>>>

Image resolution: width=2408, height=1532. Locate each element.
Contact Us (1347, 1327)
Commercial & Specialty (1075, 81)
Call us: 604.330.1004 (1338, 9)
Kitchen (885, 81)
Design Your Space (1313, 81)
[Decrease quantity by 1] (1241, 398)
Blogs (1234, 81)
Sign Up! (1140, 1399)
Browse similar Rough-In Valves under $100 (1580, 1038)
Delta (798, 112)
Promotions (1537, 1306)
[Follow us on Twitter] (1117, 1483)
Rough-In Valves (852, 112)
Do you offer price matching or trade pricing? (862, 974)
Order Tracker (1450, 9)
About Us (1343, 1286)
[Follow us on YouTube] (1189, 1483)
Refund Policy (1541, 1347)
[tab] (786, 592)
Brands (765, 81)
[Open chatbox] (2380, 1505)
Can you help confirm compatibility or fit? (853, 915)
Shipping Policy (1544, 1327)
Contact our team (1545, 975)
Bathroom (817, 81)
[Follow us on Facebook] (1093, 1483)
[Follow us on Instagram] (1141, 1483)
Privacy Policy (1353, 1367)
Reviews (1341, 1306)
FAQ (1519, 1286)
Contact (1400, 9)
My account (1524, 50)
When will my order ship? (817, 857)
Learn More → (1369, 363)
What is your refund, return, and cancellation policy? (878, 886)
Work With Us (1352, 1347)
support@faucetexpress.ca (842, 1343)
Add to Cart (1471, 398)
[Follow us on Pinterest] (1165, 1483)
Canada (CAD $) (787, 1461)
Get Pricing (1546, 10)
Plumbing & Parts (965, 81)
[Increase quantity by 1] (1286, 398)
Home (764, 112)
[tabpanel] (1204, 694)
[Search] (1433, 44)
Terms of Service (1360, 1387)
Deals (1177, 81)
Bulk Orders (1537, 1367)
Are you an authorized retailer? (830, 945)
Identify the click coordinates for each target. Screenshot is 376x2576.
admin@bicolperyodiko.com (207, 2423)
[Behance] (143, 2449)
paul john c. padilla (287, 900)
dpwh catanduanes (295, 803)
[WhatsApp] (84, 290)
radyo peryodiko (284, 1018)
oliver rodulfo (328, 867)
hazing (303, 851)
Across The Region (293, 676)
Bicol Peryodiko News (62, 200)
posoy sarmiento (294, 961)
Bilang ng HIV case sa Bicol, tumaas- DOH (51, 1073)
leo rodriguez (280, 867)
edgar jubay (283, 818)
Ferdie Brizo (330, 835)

<<<

§ **Exercise directions**
Every line of the material above is to be copied exactly.

§ **Result**
Image resolution: width=2408, height=1532. Locate each element.
Contact Us (1347, 1327)
Commercial & Specialty (1075, 81)
Call us: 604.330.1004 (1338, 9)
Kitchen (885, 81)
Design Your Space (1313, 81)
[Decrease quantity by 1] (1241, 398)
Blogs (1234, 81)
Sign Up! (1140, 1399)
Browse similar Rough-In Valves under $100 (1580, 1038)
Delta (798, 112)
Promotions (1537, 1306)
[Follow us on Twitter] (1117, 1483)
Rough-In Valves (852, 112)
Do you offer price matching or trade pricing? (862, 974)
Order Tracker (1450, 9)
About Us (1343, 1286)
[Follow us on YouTube] (1189, 1483)
Refund Policy (1541, 1347)
[tab] (786, 592)
Brands (765, 81)
[Open chatbox] (2380, 1505)
Can you help confirm compatibility or fit? (853, 915)
Shipping Policy (1544, 1327)
Contact our team (1545, 975)
Bathroom (817, 81)
[Follow us on Facebook] (1093, 1483)
[Follow us on Instagram] (1141, 1483)
Privacy Policy (1353, 1367)
Reviews (1341, 1306)
FAQ (1519, 1286)
Contact (1400, 9)
My account (1524, 50)
When will my order ship? (817, 857)
Learn More → (1369, 363)
What is your refund, return, and cancellation policy? (878, 886)
Work With Us (1352, 1347)
support@faucetexpress.ca (842, 1343)
Add to Cart (1471, 398)
[Follow us on Pinterest] (1165, 1483)
Canada (CAD $) (787, 1461)
Get Pricing (1546, 10)
Plumbing & Parts (965, 81)
[Increase quantity by 1] (1286, 398)
Home (764, 112)
[tabpanel] (1204, 694)
[Search] (1433, 44)
Terms of Service (1360, 1387)
Deals (1177, 81)
Bulk Orders (1537, 1367)
Are you an authorized retailer? (830, 945)
Identify the click coordinates for each target. Screenshot is 376x2576.
admin@bicolperyodiko.com (207, 2423)
[Behance] (143, 2449)
paul john c. padilla (287, 900)
dpwh catanduanes (295, 803)
[WhatsApp] (84, 290)
radyo peryodiko (284, 1018)
oliver rodulfo (328, 867)
hazing (303, 851)
Across The Region (293, 676)
Bicol Peryodiko News (62, 200)
posoy sarmiento (294, 961)
Bilang ng HIV case sa Bicol, tumaas- DOH (51, 1073)
leo rodriguez (280, 867)
edgar jubay (283, 818)
Ferdie Brizo (330, 835)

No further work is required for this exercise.